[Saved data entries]
*****

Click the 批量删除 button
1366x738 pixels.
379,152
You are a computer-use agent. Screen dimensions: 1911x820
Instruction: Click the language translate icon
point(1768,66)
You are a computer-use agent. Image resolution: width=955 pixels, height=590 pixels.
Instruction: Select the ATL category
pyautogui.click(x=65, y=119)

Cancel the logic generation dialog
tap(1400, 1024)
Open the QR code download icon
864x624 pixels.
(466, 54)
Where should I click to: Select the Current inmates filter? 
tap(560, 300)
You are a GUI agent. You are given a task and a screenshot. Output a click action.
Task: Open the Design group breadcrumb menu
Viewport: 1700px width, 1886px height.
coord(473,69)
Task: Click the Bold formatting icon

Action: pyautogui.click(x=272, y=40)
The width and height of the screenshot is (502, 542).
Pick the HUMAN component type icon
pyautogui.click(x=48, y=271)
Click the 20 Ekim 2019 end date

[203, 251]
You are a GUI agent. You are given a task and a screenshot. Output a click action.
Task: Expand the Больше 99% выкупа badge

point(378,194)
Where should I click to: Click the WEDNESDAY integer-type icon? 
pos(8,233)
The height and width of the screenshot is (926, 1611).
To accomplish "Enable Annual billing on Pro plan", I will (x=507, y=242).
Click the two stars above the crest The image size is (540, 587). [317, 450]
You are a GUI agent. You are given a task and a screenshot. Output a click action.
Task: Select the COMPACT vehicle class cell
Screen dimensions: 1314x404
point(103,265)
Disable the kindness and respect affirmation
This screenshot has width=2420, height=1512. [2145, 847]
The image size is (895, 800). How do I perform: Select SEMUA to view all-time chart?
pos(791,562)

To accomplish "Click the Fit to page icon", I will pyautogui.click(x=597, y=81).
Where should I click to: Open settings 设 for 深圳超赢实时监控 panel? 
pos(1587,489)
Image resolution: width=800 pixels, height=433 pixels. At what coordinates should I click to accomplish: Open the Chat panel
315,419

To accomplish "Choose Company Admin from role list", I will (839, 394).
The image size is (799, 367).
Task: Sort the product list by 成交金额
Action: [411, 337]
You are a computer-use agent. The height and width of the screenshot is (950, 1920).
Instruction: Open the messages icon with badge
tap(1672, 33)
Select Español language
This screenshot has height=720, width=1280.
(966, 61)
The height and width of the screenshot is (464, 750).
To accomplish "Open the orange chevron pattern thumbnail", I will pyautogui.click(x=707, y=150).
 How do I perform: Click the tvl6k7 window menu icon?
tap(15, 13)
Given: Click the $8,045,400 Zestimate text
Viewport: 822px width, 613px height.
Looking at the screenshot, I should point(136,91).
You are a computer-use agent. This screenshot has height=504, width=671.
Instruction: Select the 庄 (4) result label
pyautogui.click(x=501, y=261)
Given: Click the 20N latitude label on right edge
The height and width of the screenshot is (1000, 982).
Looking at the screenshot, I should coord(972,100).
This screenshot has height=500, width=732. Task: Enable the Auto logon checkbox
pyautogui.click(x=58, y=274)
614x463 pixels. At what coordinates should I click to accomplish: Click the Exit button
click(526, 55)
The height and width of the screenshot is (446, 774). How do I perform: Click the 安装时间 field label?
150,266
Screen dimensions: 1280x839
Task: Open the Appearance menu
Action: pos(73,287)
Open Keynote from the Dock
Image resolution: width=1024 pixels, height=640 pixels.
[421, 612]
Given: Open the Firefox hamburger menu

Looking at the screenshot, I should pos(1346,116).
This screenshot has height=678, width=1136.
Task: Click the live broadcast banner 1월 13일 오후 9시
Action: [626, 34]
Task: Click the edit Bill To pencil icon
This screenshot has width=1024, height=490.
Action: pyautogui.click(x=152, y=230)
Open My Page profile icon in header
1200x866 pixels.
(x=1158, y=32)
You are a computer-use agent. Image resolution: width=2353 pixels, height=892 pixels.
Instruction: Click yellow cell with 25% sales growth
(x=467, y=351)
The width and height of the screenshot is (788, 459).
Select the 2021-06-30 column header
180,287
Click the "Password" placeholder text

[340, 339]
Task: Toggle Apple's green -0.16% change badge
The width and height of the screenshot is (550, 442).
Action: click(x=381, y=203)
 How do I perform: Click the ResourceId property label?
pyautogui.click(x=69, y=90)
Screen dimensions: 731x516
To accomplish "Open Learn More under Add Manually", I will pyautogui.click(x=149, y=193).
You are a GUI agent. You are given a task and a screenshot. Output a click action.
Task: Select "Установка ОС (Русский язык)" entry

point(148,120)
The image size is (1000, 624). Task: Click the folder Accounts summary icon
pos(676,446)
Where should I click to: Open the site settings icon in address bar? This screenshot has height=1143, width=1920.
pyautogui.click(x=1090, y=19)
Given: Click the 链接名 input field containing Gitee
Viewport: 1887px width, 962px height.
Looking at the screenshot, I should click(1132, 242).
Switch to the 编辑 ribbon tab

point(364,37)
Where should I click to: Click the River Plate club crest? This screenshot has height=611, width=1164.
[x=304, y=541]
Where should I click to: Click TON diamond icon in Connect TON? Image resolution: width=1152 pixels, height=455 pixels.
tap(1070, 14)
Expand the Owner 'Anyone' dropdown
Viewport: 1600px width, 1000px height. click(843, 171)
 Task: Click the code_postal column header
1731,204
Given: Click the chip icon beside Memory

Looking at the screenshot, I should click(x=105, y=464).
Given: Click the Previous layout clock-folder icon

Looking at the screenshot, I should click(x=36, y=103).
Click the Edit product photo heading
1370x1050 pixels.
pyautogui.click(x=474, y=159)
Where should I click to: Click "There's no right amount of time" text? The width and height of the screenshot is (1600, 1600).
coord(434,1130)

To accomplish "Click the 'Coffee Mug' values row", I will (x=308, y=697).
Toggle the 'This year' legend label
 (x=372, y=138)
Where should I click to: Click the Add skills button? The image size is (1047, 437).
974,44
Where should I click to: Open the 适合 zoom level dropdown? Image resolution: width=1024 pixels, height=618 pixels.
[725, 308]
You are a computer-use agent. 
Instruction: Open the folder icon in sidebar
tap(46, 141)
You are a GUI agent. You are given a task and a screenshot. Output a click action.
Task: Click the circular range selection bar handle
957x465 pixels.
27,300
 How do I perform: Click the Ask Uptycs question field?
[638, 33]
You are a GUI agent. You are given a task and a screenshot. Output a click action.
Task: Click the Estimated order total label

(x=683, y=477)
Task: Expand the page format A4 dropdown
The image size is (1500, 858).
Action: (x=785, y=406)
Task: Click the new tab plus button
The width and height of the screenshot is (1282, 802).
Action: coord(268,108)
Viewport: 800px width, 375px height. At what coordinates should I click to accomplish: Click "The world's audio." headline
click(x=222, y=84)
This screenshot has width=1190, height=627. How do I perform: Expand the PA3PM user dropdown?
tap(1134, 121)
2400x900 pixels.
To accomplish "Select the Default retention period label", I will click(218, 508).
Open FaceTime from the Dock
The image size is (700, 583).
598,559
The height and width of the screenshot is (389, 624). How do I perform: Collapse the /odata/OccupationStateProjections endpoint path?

*****

Exercise >>
Could you retype every record above exactly as it appears?

Result for this task >>
Click the 批量删除 button
1366x738 pixels.
379,152
You are a computer-use agent. Screen dimensions: 1911x820
Instruction: Click the language translate icon
point(1768,66)
You are a computer-use agent. Image resolution: width=955 pixels, height=590 pixels.
Instruction: Select the ATL category
pyautogui.click(x=65, y=119)

Cancel the logic generation dialog
tap(1400, 1024)
Open the QR code download icon
864x624 pixels.
(466, 54)
Where should I click to: Select the Current inmates filter? 
tap(560, 300)
You are a GUI agent. You are given a task and a screenshot. Output a click action.
Task: Open the Design group breadcrumb menu
Viewport: 1700px width, 1886px height.
coord(473,69)
Task: Click the Bold formatting icon

Action: pyautogui.click(x=272, y=40)
The width and height of the screenshot is (502, 542).
Pick the HUMAN component type icon
pyautogui.click(x=48, y=271)
Click the 20 Ekim 2019 end date

[203, 251]
You are a GUI agent. You are given a task and a screenshot. Output a click action.
Task: Expand the Больше 99% выкупа badge

point(378,194)
Where should I click to: Click the WEDNESDAY integer-type icon? 
pos(8,233)
The height and width of the screenshot is (926, 1611).
To accomplish "Enable Annual billing on Pro plan", I will (x=507, y=242).
Click the two stars above the crest The image size is (540, 587). [317, 450]
You are a GUI agent. You are given a task and a screenshot. Output a click action.
Task: Select the COMPACT vehicle class cell
Screen dimensions: 1314x404
point(103,265)
Disable the kindness and respect affirmation
This screenshot has width=2420, height=1512. [2145, 847]
The image size is (895, 800). How do I perform: Select SEMUA to view all-time chart?
pos(791,562)

To accomplish "Click the Fit to page icon", I will pyautogui.click(x=597, y=81).
Where should I click to: Open settings 设 for 深圳超赢实时监控 panel? 
pos(1587,489)
Image resolution: width=800 pixels, height=433 pixels. At what coordinates should I click to accomplish: Open the Chat panel
315,419

To accomplish "Choose Company Admin from role list", I will (839, 394).
The image size is (799, 367).
Task: Sort the product list by 成交金额
Action: [411, 337]
You are a computer-use agent. The height and width of the screenshot is (950, 1920).
Instruction: Open the messages icon with badge
tap(1672, 33)
Select Español language
This screenshot has height=720, width=1280.
(966, 61)
The height and width of the screenshot is (464, 750).
To accomplish "Open the orange chevron pattern thumbnail", I will pyautogui.click(x=707, y=150).
 How do I perform: Click the tvl6k7 window menu icon?
tap(15, 13)
Given: Click the $8,045,400 Zestimate text
Viewport: 822px width, 613px height.
Looking at the screenshot, I should point(136,91).
You are a computer-use agent. This screenshot has height=504, width=671.
Instruction: Select the 庄 (4) result label
pyautogui.click(x=501, y=261)
Given: Click the 20N latitude label on right edge
The height and width of the screenshot is (1000, 982).
Looking at the screenshot, I should coord(972,100).
This screenshot has height=500, width=732. Task: Enable the Auto logon checkbox
pyautogui.click(x=58, y=274)
614x463 pixels. At what coordinates should I click to accomplish: Click the Exit button
click(526, 55)
The height and width of the screenshot is (446, 774). How do I perform: Click the 安装时间 field label?
150,266
Screen dimensions: 1280x839
Task: Open the Appearance menu
Action: pos(73,287)
Open Keynote from the Dock
Image resolution: width=1024 pixels, height=640 pixels.
[421, 612]
Given: Open the Firefox hamburger menu

Looking at the screenshot, I should pos(1346,116).
This screenshot has height=678, width=1136.
Task: Click the live broadcast banner 1월 13일 오후 9시
Action: [626, 34]
Task: Click the edit Bill To pencil icon
This screenshot has width=1024, height=490.
Action: pyautogui.click(x=152, y=230)
Open My Page profile icon in header
1200x866 pixels.
(x=1158, y=32)
You are a computer-use agent. Image resolution: width=2353 pixels, height=892 pixels.
Instruction: Click yellow cell with 25% sales growth
(x=467, y=351)
The width and height of the screenshot is (788, 459).
Select the 2021-06-30 column header
180,287
Click the "Password" placeholder text

[340, 339]
Task: Toggle Apple's green -0.16% change badge
The width and height of the screenshot is (550, 442).
Action: click(x=381, y=203)
 How do I perform: Click the ResourceId property label?
pyautogui.click(x=69, y=90)
Screen dimensions: 731x516
To accomplish "Open Learn More under Add Manually", I will pyautogui.click(x=149, y=193).
You are a GUI agent. You are given a task and a screenshot. Output a click action.
Task: Select "Установка ОС (Русский язык)" entry

point(148,120)
The image size is (1000, 624). Task: Click the folder Accounts summary icon
pos(676,446)
Where should I click to: Open the site settings icon in address bar? This screenshot has height=1143, width=1920.
pyautogui.click(x=1090, y=19)
Given: Click the 链接名 input field containing Gitee
Viewport: 1887px width, 962px height.
Looking at the screenshot, I should click(1132, 242).
Switch to the 编辑 ribbon tab

point(364,37)
Where should I click to: Click the River Plate club crest? This screenshot has height=611, width=1164.
[x=304, y=541]
Where should I click to: Click TON diamond icon in Connect TON? Image resolution: width=1152 pixels, height=455 pixels.
tap(1070, 14)
Expand the Owner 'Anyone' dropdown
Viewport: 1600px width, 1000px height. click(843, 171)
 Task: Click the code_postal column header
1731,204
Given: Click the chip icon beside Memory

Looking at the screenshot, I should click(x=105, y=464).
Given: Click the Previous layout clock-folder icon

Looking at the screenshot, I should click(x=36, y=103).
Click the Edit product photo heading
1370x1050 pixels.
pyautogui.click(x=474, y=159)
Where should I click to: Click "There's no right amount of time" text? The width and height of the screenshot is (1600, 1600).
coord(434,1130)

To accomplish "Click the 'Coffee Mug' values row", I will (x=308, y=697).
Toggle the 'This year' legend label
 (x=372, y=138)
Where should I click to: Click the Add skills button? The image size is (1047, 437).
974,44
Where should I click to: Open the 适合 zoom level dropdown? Image resolution: width=1024 pixels, height=618 pixels.
[725, 308]
You are a computer-use agent. 
Instruction: Open the folder icon in sidebar
tap(46, 141)
You are a GUI agent. You are given a task and a screenshot. Output a click action.
Task: Click the circular range selection bar handle
957x465 pixels.
27,300
 How do I perform: Click the Ask Uptycs question field?
[638, 33]
You are a GUI agent. You are given a task and a screenshot. Output a click action.
Task: Click the Estimated order total label

(x=683, y=477)
Task: Expand the page format A4 dropdown
The image size is (1500, 858).
Action: (x=785, y=406)
Task: Click the new tab plus button
The width and height of the screenshot is (1282, 802).
Action: coord(268,108)
Viewport: 800px width, 375px height. At what coordinates should I click to accomplish: Click "The world's audio." headline
click(x=222, y=84)
This screenshot has width=1190, height=627. How do I perform: Expand the PA3PM user dropdown?
tap(1134, 121)
2400x900 pixels.
To accomplish "Select the Default retention period label", I will click(218, 508).
Open FaceTime from the Dock
The image size is (700, 583).
598,559
The height and width of the screenshot is (389, 624). How do I perform: Collapse the /odata/OccupationStateProjections endpoint path?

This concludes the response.